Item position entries
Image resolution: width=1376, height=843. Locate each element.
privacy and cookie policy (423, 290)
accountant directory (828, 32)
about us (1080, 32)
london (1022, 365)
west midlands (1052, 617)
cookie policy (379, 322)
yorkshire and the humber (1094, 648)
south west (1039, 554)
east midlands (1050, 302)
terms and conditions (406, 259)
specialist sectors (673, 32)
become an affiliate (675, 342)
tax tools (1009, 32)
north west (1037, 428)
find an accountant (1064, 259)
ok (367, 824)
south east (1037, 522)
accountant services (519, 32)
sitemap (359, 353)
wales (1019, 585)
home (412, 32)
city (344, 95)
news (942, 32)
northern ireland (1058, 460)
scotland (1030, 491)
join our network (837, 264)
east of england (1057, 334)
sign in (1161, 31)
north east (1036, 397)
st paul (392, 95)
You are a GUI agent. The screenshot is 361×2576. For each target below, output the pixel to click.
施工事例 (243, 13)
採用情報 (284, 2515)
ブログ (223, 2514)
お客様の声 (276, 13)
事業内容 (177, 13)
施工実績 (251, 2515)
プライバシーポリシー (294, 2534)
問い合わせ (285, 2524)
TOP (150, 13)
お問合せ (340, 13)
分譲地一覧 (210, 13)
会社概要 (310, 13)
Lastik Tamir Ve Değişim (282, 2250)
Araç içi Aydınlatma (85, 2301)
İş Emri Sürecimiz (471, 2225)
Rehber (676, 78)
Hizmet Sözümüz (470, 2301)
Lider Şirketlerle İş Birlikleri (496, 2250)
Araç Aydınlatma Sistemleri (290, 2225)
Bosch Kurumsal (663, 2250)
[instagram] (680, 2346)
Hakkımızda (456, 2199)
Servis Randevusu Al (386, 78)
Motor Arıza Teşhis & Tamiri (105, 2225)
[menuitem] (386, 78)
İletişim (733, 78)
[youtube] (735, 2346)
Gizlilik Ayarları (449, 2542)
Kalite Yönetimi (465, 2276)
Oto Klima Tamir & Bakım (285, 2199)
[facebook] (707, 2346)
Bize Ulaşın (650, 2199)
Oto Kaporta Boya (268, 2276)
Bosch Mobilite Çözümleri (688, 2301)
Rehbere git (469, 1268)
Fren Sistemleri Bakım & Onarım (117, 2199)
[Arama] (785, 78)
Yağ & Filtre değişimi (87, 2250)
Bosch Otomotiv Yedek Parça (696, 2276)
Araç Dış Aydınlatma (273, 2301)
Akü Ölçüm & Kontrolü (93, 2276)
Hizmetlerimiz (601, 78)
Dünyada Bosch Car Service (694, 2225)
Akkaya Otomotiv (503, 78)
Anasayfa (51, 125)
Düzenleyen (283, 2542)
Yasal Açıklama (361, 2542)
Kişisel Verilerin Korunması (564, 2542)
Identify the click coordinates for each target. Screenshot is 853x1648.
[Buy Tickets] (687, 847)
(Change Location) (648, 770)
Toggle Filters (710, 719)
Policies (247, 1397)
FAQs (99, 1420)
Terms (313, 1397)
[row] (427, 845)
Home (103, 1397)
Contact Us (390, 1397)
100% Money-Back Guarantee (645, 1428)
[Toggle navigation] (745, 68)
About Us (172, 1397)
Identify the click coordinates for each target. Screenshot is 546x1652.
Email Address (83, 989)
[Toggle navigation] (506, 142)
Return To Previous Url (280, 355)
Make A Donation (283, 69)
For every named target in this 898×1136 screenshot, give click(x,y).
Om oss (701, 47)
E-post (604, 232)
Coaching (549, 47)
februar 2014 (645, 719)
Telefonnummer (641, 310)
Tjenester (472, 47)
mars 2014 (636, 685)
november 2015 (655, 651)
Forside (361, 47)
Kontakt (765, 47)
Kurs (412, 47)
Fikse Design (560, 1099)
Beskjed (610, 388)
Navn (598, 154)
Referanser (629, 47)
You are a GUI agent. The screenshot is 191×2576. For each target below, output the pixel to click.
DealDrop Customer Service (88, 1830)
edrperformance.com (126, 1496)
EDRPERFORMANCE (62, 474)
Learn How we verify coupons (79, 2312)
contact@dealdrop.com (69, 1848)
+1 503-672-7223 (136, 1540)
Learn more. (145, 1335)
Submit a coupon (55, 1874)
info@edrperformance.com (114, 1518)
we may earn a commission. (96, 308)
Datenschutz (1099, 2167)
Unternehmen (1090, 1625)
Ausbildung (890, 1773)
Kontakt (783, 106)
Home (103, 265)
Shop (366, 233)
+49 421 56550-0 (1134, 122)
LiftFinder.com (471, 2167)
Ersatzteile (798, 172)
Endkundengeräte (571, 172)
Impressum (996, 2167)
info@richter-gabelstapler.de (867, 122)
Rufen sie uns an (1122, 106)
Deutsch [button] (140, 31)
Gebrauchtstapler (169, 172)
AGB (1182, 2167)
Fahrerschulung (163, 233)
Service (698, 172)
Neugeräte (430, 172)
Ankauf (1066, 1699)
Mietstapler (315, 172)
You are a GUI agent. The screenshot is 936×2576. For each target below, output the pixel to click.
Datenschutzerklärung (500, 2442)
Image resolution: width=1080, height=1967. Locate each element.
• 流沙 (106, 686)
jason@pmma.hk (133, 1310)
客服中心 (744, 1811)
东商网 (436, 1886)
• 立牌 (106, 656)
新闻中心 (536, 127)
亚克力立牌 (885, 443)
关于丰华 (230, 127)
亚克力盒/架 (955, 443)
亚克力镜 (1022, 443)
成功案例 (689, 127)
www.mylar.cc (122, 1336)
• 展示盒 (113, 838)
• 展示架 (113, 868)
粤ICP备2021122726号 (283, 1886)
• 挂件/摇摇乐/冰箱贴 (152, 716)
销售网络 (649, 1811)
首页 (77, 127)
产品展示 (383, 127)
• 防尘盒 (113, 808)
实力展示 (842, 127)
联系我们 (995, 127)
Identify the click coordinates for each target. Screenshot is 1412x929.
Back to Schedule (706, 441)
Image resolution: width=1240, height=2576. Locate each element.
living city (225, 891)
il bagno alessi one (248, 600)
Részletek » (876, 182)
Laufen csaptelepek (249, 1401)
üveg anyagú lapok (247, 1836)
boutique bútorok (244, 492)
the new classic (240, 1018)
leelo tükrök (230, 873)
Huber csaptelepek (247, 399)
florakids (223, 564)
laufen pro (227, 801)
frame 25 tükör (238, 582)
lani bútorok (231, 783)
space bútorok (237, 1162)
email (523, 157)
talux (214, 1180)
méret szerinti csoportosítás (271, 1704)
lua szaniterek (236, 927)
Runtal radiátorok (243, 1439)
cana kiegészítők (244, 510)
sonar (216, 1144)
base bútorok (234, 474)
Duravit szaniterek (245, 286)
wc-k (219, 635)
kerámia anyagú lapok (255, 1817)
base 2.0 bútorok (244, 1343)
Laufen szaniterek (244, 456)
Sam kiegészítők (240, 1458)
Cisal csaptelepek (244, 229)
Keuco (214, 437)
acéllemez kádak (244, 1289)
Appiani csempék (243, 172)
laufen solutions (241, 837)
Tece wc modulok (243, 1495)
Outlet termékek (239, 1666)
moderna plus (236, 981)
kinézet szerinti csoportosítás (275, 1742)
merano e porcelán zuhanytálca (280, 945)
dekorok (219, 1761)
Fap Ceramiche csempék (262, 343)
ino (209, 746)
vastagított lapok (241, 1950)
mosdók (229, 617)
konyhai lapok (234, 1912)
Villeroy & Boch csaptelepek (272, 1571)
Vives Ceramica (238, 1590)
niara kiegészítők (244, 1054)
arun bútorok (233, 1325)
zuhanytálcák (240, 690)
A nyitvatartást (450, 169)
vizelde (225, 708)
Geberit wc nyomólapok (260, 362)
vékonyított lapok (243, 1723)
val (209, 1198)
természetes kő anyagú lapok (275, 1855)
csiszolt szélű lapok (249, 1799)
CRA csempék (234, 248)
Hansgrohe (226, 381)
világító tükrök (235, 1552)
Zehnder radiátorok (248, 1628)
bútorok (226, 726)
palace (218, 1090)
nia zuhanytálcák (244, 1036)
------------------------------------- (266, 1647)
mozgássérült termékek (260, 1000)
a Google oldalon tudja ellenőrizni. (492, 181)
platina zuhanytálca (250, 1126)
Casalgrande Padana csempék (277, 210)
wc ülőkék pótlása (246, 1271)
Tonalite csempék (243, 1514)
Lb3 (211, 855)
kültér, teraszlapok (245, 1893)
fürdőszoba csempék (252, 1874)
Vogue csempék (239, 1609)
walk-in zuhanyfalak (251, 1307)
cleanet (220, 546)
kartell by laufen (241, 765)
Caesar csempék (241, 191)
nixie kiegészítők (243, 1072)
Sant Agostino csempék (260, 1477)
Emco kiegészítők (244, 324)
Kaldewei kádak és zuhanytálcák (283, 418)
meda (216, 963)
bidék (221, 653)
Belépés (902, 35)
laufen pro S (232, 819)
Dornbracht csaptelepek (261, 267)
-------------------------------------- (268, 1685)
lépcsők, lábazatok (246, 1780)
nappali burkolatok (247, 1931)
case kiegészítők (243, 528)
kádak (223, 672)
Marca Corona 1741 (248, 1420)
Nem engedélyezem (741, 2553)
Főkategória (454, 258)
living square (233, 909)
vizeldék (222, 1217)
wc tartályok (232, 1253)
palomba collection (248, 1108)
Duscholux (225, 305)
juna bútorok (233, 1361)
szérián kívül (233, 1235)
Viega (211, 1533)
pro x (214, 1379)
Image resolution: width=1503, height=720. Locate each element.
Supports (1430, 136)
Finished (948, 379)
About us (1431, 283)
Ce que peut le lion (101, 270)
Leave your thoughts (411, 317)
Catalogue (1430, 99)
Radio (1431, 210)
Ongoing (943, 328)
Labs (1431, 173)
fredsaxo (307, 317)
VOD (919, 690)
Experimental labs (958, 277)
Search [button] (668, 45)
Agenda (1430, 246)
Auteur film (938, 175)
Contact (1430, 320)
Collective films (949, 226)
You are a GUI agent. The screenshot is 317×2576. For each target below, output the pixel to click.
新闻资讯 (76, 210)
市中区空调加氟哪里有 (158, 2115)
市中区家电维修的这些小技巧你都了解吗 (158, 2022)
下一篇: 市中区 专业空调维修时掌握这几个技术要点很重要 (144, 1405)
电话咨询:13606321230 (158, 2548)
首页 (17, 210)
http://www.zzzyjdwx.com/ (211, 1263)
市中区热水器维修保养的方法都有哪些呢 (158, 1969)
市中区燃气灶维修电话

● YOUR INSTRUCTIONS
Present the rows from the one containing "Bize Ulaşın (650, 2199)" through the one containing "Akkaya Otomotiv (503, 78)" as a numbered list, skipping any blank lines.

● SOLUTION TO THE EXERCISE
1. Bize Ulaşın (650, 2199)
2. Oto Kaporta Boya (268, 2276)
3. Bosch Mobilite Çözümleri (688, 2301)
4. Rehbere git (469, 1268)
5. Fren Sistemleri Bakım & Onarım (117, 2199)
6. [Arama] (785, 78)
7. Yağ & Filtre değişimi (87, 2250)
8. Bosch Otomotiv Yedek Parça (696, 2276)
9. Araç Dış Aydınlatma (273, 2301)
10. Akü Ölçüm & Kontrolü (93, 2276)
11. Hizmetlerimiz (601, 78)
12. Dünyada Bosch Car Service (694, 2225)
13. Akkaya Otomotiv (503, 78)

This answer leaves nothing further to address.